しかし、クレジットカードには必ず更新月がやってきます。クレジットカードは期限が設けてあるので、期限がくると新しいカードが送られてきます。この時、必ずクレジットカード会社は信用情報を確認します。

そのため、クレジットカードの更新の時に必ず解約させられます。運が良ければ、更新期限までたまたま残しておけるかもしれませんが、更新月がきたらアウトです。

債務整理をしても確実に作れるクレジットカードってあるの?

債務整理をするとクレジットカードを5~7年間は作ることが難しくなるわけですが、その代わりとして便利なのが銀行で発行されるデビットカードになります。デビットカードとは銀行の口座と連動しているので、使った時点で口座から現金が引き落とされる仕組みになっています。

ですので、銀行の預金残高以上に引き出す事ができません。また、分割払いにも対応していません。しかし、現金がない時はデビットカードで対応する事ができるし、ネットショッピングもデビットカードで行えます。

自分がメインにしている銀行のデビットカードを持つと大変便利なので是非作っておくと良いでしょう。
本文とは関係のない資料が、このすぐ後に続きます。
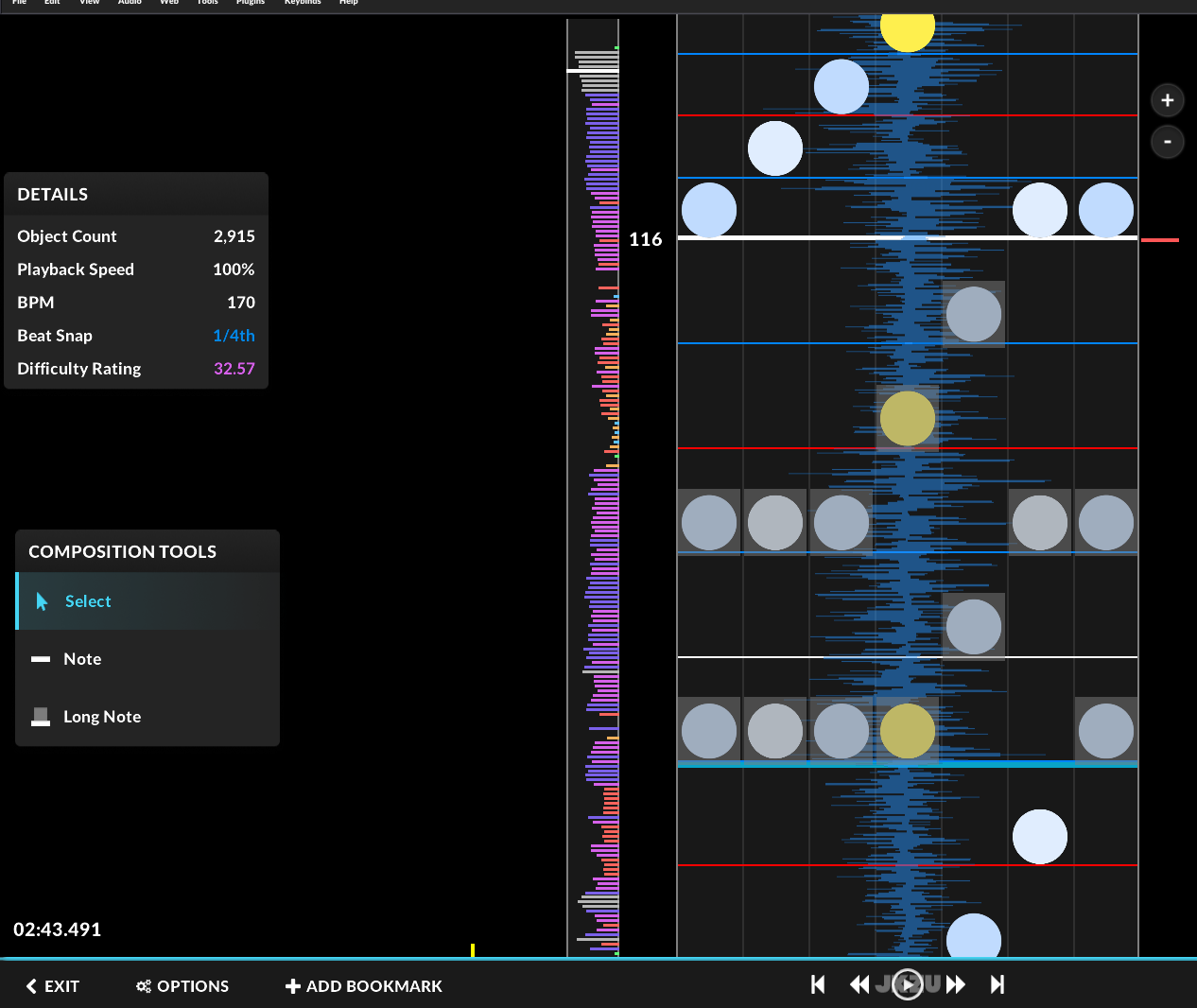Click the yellow bookmark marker on the seek bar
Image resolution: width=1197 pixels, height=1008 pixels.
pos(473,949)

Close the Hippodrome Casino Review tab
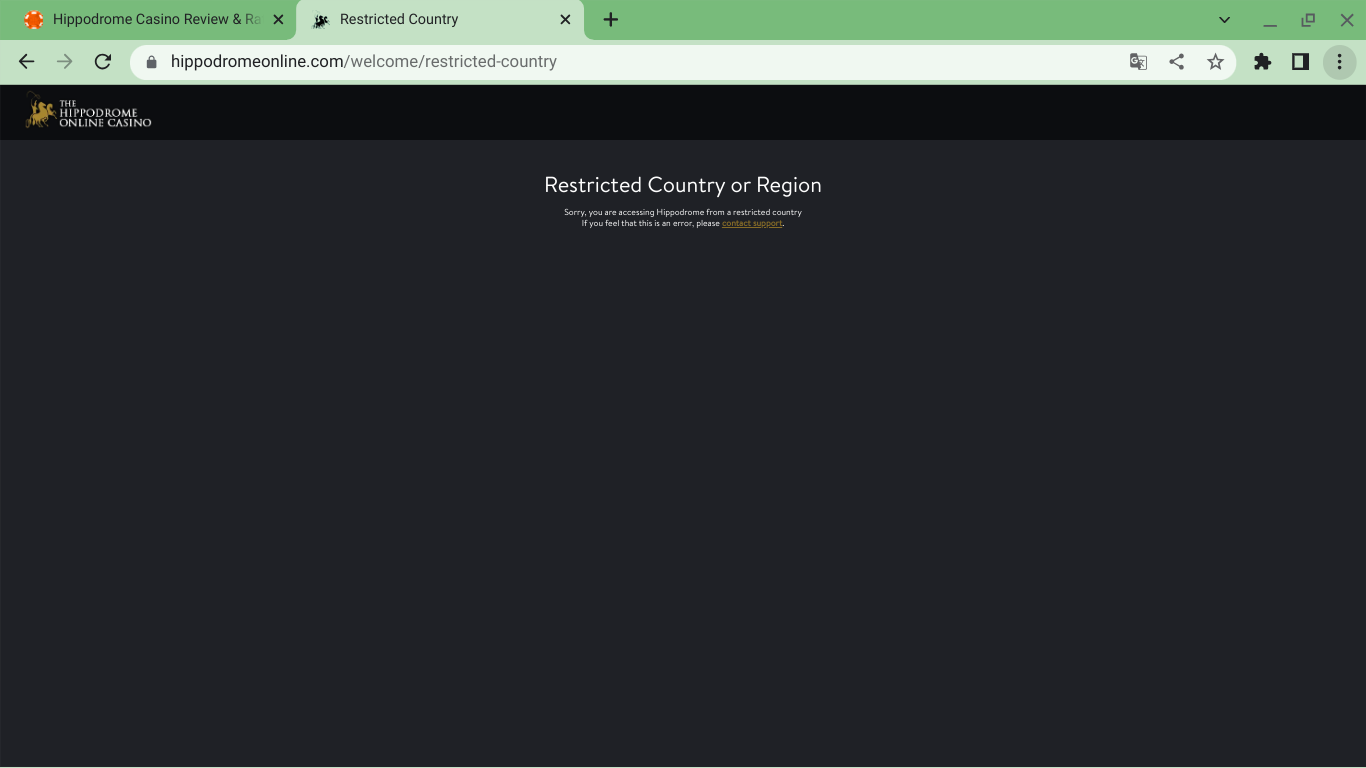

以上、債務整理後はクレジットカードが作れるかどうかについてお話してきました。基本的には、一定期間が経過すればクレジットカードを新たに申し込む事は可能です。ただし、債務整理を行ったクレジットカード会社のクレジットカードは一生作れないかもしれないと思っておいた方が良いでしょう。

また、クレジットカードの代替えにはなりますが、デビットカードは大変便利です。是非、検討してみて下さい。